The format of the command line is: STREAMC host name port number to the same port number as the server program/main (ARGC, argv) int argc;
Char *argv[];
{int sock;
struct SOCKADDR_IN server;
struct Hostent *hp, *gethostbyname ();
Char buf[1024];
* * Set socket/sock = socket (af_inet, sock_stream, 0);
if (Sock < 0) {perror ("opening stream socket");
Exit (1);
/* * Use the name specified on the command line to connect socket/server.sin_family = af_inet;
HP = gethostbyname (argv[1]);
if (HP = = 0) {fprintf (stderr, "%s:unknown host/n", argv[1]);
Exit (2);
} memcpy ((char*) &server.sin_addr, (char*) hp->;h_addr, hp->;h_length);
Sever.sin_port = htons (atoi (argv[2));
if (Connect (sock, (struct sockaddr*) &server, sizeof (server)) < 0) {perror ("Connecting stream socket");
Exit (3);
} if (send (sock, data, sizeof (data)) < 0) perror ("Sending on stream socket");Closesocket (sock);
Exit (0); }
2.5 A generic instance program in the previous section, we introduced a simple example of a socket program. As we can see from this example, there is almost a pattern for using socket programming, where all programs call the same function in the same order almost without exception. So we can imagine, design a middle layer, it provides a few simple functions up, the program just call these functions can realize ordinary network data transmission, programmers do not have to care too much about the details of the socket program design. In this section, we will introduce a common network program interface, which provides a few simple functions to the upper layer, so that programmers can accomplish most of the network data transfer by using these functions. These functions isolate the socket programming and the upper layer, it uses a connection-oriented streaming socket, using non-blocking work mechanism, the program simply calls these functions to query network messages and respond accordingly. These functions include:
L Initsocketsstruct: Initializes the socket structure to obtain the service port number. Client program use.

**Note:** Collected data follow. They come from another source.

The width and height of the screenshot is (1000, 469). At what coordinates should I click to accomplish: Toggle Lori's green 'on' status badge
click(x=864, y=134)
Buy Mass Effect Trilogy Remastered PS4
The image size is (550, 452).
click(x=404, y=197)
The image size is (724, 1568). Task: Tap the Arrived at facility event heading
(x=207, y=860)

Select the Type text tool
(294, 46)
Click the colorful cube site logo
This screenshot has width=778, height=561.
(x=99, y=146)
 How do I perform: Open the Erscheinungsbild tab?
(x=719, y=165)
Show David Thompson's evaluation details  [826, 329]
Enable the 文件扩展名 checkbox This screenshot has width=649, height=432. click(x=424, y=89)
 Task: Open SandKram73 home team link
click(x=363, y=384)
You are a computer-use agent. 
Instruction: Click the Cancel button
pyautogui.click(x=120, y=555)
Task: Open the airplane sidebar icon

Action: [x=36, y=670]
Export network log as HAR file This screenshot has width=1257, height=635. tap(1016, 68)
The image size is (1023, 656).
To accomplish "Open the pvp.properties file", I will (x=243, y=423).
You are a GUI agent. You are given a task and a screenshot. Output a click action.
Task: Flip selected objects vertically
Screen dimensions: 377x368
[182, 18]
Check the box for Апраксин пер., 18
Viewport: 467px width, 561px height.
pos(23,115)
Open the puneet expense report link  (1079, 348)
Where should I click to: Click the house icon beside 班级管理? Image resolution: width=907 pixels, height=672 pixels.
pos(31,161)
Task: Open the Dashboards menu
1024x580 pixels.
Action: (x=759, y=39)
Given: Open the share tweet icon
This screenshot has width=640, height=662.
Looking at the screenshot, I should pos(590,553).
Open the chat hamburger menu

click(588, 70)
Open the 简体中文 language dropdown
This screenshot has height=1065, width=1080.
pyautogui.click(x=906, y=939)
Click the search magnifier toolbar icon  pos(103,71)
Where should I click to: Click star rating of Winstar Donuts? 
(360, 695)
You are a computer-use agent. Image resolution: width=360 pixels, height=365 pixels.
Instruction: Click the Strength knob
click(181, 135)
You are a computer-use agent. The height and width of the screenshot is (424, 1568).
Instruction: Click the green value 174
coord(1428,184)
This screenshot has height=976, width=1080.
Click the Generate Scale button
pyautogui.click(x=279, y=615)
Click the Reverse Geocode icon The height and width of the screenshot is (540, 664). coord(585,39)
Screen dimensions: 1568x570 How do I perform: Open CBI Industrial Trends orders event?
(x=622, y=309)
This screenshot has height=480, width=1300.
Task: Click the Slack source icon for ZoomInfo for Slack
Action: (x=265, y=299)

L Initpassivesock: Initializes the socket structure, obtains the service port number, establishes the main socket. Used by server programs.
L Closemainsock: Closes the primary socket. Used by server programs.
L CreateConnection: Establish a connection. Client program use.
L Acceptconnection: Receive connection. Used by server programs.
L CloseConnection: Close the connection.
L QUERYSOCKETSMSG: Query socket messages.